Zdecydowanie wygrywa Prestiż. Film o iluzji, który sam w sobie jest iluzją, przez cały film widzimy wszystko jak na dłoni, a nie domyślamy się niczego. Dopiero na koniec wszystko staje się tak jasne i orientujemy się jakimi idiotami byliśmy od początku do końca, jak łatwo nas oszukać. Dla mnie ten film jest arcydziełem, oglądałam go kilka razy i ciągle jestem pod wrażeniem.
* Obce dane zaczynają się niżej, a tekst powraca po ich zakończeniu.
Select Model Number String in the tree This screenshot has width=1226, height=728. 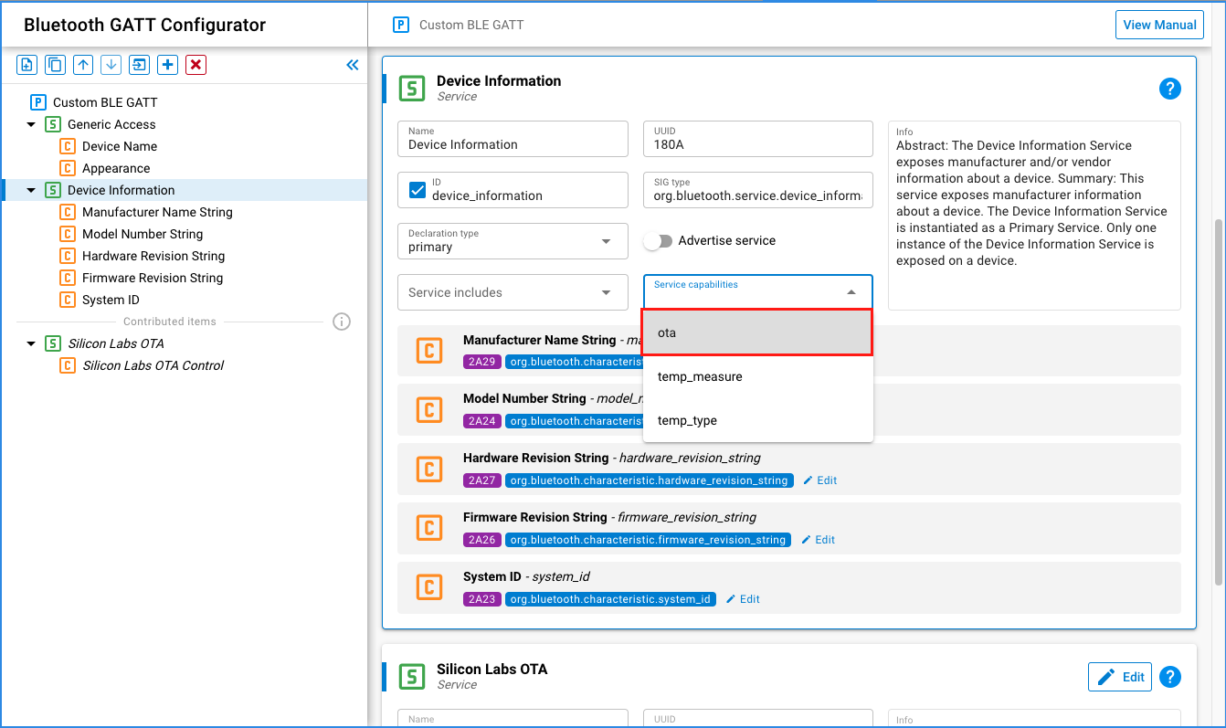click(143, 234)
Co do Iluzjonisty, obu filmów nie można porównywać pod tym samym kątem, jedyne co je łączy to tematyka, ale sens, klimat to dwie zupełnie różne sprawy.
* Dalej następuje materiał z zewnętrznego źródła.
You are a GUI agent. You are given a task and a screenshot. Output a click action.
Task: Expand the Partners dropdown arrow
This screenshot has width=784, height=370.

Prestiż ma u mnie 10/10, za scenografię, charakteryzację, grę aktorów, no i przede wszystkim fenomenalny scenariusz i reżyserię. Film rzeczywiście przenosi nas do XIX wiecznego Londynu.
Oglądając magików nasza uwaga zostaje sprytnie odwrócona przez liczne pułapki, dlatego łatwo można nas oszukać, dla tępego człowieka są one niewiarygodne bo zamiast na magika patrzy na walory pięknej asystentki, tak samo w Prestiżu nasza uwaga zostaje odwrócona wiele razy.
Film o iluzji, który sam w sobie jest iluzją.
Prestiż.
Zdecydowanie Prestiż.
Chociaż klimat "Iluzjonisty" rzeczywiście urzeka, to jednak sama już fabuła nie jest aż tak intrygująca. Poza tym w tym wypadku zdecydowanie bardziej odpowiada mi skupienie się na rywalizacji między dwoma magikami niż na wątku romantycznym, jak to się dzieje w "Ilusjoniście". Tak czy inaczej oba filmy warte są uwagi :)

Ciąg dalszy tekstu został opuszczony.